Sports Personality of the Year: Where Were The Women?

Lucy Singleton takes a look at why there were so few female faces at this year’s BBC Sports Personality of the Year

BBC Sports Personality Female Sport

The Sports Personality of the Year award recognises the strongest athletes throughout the British sporting year.

The 2011 award failed to recognise a single female athlete, prompting questions throughout the sporting world: have we not finally reached an era where women are considered equals? Is this not applicable in the sporting world?

In a year where sporting females have achieved a demonstrable amount of success it seems absurd that none of them were recognised for it.

In equal measure, the recognition of male athletes that have achieved little of note in 2011 adds further salt to the wound.

Andy Murray, still yet to win a major, received a nomination purely because he is the only stand out player in a popular British sport.

Yet the likes of Rebecca Adlington, who won the World Championships in 800m freestyle, and Keri Anne Payne, the World Champion in the 10km open water event, were ignored.

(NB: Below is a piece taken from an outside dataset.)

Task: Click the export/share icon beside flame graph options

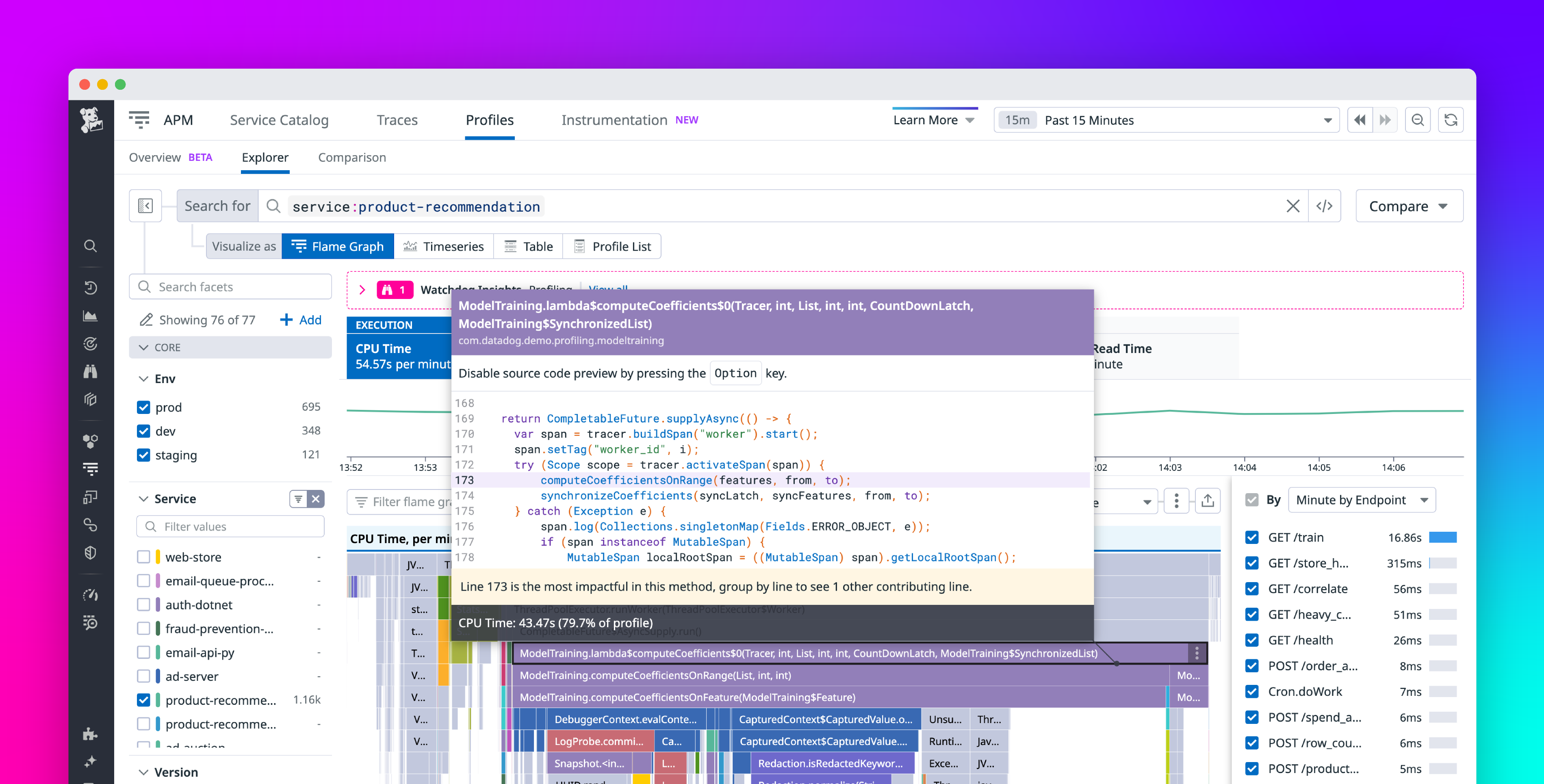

It cannot be argued that swimming is a largely unpopular sport and therefore Adlington and Payne were understandably overlooked. Thus, is it simply sexism or is there a further underlying reason?

Sporting credit tends to derive from national pride. Take male football: footballers will receive recognition in the Sports Personality of the Year Award despite the fact that it is a rarity to find a footballer with a sportsmanship personality because everyone loves male football.

However, I bet the majority of the nation was unaware that the female World Cup took place in 2011 and England got to the Quarter-Finals.

Due to the lack of majority interest in female football, Britain had nothing to lose and journalists had nothing to write about.

Many people accept that female athletes struggle to become celebrated in the sporting world. Harriet Harman recently demanded that the BBC should put women on the Sports Personality list.

However, the reasons for the lack of recognition generally stems from the female audience.

Whilst this is a generalised statement, female sport is something that females tend not to be as interested in, and male audiences are more interested in male sex sports.

Therefore, without the interest, female athletes will never become as equally accepted as male athletes, and therefore will not receive equal nominations for sports awards.

Without women actually going out and taking an interest in female sports, equal recognition is not going to happen. It has little to do with achievements or personality and everything to do with endorsements, which generates interest. Taking into account the richest athletes in the world, and therefore the most well-known, there are no women in the top 20.

Jessica Ennis earned just over a million pounds last year through endorsements; David Beckham earned 40 million and has a net worth of 150 million. Is it any surprise that every man, woman and child in the country know who David Beckham is, but only those that follow athletics would know about Ennis?

So, to conclude, the nominations (or lack of) for Sports Personality of the Year did arise from inequality and sexism but this was mainly at the hands of the female race.

There is no way that females can demand equality within sport until they start to take a stronger interest; anything else is just plain hypocrisy.

It is all very well for Harman to take a stand and demand nominations, but until she sits down and regularly watches an entire female football game, or sits through a swimming gala (something that is harder than it sounds) then she has no grounds to stand on.

Female sports rarely appear on mainstream television, creating a vicious cycle that is difficult to break. The only year this is not applicable is the Olympics year, where males and females come together to watch both sexes compete for their country, with females proving more successful in 2008 than males.

But this brings about the question: do we really live in a world where we have to wait once every four years to realise that British female athletes are just as successful, if not even more, as male athletes?